Clinical data, including detailed demographic information and baseline laboratory results, were extracted from the electronic data management system (PhactaX). Hypertension was defined as physician diagnosis, systolic blood pressure (BP) ≥140 mm Hg or diastolic BP ≥90 mmHg, or treatment with anti-hypertensive drugs. Diabetes was defined as physician diagnosis, fasting glucose ≥126 mg/dl, or treatment with insulin or oral anti-diabetic drugs. High income was defined as a monthly household income of more than 4.5 million won (approximately 4000 US dollars). Ever smoking was defined as past or current smoking. Body mass index was calculated as weight (kg) per square of height (m2). Anaemia was defined as haemoglobin <13.0 g/dl in men and <12.0 g/dl in women28. TSAT (%) was calculated as serum iron × 100/TIBC. Dose of ESA was measured as the weight-normalized epoetin-equivalent (IU/kg/week), with 1 µg of darbepoetin alpha converted to 331 units of epoetin29. Continuous erythropoietin receptor activator doses of 50 µg/month, 75 µg/month, 100 µg/month, and 150 µg/month were converted to epoetin equivalents of 3000 IU/week, 4000 IU/week, 6000 IU/week, and 8000 IU/week, respectively30. Serum hepcidin levels were divided into quartiles, with the first, second, third, and fourth quartiles defined as <6.6 ng/ml, 6.6–13.4 ng/ml, 13.4–25.1 ng/ml and ≥25.1 ng/ml, respectively. The fourth quartile was defined as high serum hepcidin.

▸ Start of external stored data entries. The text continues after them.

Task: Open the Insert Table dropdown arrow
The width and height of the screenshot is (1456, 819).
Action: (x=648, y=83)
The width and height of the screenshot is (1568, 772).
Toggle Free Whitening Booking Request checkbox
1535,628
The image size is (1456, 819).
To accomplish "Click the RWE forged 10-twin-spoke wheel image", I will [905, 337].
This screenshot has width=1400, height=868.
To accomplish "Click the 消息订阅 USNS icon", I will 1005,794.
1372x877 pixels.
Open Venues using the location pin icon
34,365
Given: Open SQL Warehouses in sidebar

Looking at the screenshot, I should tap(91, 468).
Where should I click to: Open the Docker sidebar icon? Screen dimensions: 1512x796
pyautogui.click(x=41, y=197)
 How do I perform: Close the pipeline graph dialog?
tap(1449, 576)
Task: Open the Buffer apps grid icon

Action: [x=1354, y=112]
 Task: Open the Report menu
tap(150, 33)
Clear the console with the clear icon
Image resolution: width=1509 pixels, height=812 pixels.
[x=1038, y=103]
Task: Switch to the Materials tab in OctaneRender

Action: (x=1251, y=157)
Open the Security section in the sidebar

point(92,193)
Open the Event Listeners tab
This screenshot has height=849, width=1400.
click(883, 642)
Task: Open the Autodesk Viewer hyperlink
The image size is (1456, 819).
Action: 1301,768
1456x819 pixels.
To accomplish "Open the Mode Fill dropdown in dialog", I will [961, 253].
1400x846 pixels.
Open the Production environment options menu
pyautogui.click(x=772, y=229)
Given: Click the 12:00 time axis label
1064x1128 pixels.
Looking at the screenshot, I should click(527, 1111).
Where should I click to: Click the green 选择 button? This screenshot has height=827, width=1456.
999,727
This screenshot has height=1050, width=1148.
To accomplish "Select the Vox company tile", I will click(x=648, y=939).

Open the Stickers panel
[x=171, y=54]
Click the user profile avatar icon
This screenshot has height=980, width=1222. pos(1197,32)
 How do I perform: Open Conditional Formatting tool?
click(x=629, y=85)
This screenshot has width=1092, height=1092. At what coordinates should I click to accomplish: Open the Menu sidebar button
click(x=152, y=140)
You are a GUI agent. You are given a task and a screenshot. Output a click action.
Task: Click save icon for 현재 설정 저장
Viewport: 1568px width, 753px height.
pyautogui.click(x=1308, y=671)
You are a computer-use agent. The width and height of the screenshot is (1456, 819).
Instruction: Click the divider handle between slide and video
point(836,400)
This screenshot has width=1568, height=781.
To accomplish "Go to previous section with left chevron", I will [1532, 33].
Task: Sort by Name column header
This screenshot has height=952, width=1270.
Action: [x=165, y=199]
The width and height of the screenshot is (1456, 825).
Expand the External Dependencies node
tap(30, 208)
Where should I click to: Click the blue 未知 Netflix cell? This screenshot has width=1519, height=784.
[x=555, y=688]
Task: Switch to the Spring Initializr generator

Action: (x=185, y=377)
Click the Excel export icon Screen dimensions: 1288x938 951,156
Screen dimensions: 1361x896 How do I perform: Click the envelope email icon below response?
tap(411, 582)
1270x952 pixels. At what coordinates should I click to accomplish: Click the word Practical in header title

Patients were also sub-grouped by CKD stage into early (stage 1–3a) and advanced (stage 3b–5) CKD.

Statistical analysis

The distributions of continuous variables were evaluated using histograms and Q-Q plots. Four variables, hepcidin, ferritin, CRP, and urine protein-to-creatinine ratio (UPCR) were not normally distributed. Normally distributed continuous variables were expressed as mean ± standard deviation, non-normally distributed continuous variables as median (interquartile range), and categorical variables as percentages. P-trend was analysed for normally distributed continuous variables by a linear-term of one-way analysis of variance (ANOVA), for non-normally distributed continuous variables by Jonckheere-Terpstra tests, and for categorical variables by a linear-by-linear association. Differences were analysed by Bonferroni post-hoc analysis of one-way ANOVA for normally distributed continuous variables, Mann-Whitney U tests for non-normally distributed continuous variables, and chi-square tests for categorical variables. The square roots of serum hepcidin levels and the logarithm of CRP, UPCR, and ferritin values were utilized in linear regression analysis. Odds ratio (OR) and 95% confidence interval (CI) were calculated by logistic regression analysis. A P value < 0.05 was considered statistically significant. In multivariable analysis, variables with statistical significance on univariable analyses were chosen as covariates using the enter method. All analyses were performed using SPSS version 22 software (IBM Corp. released 2013, Armonk, NY: IBM Corp).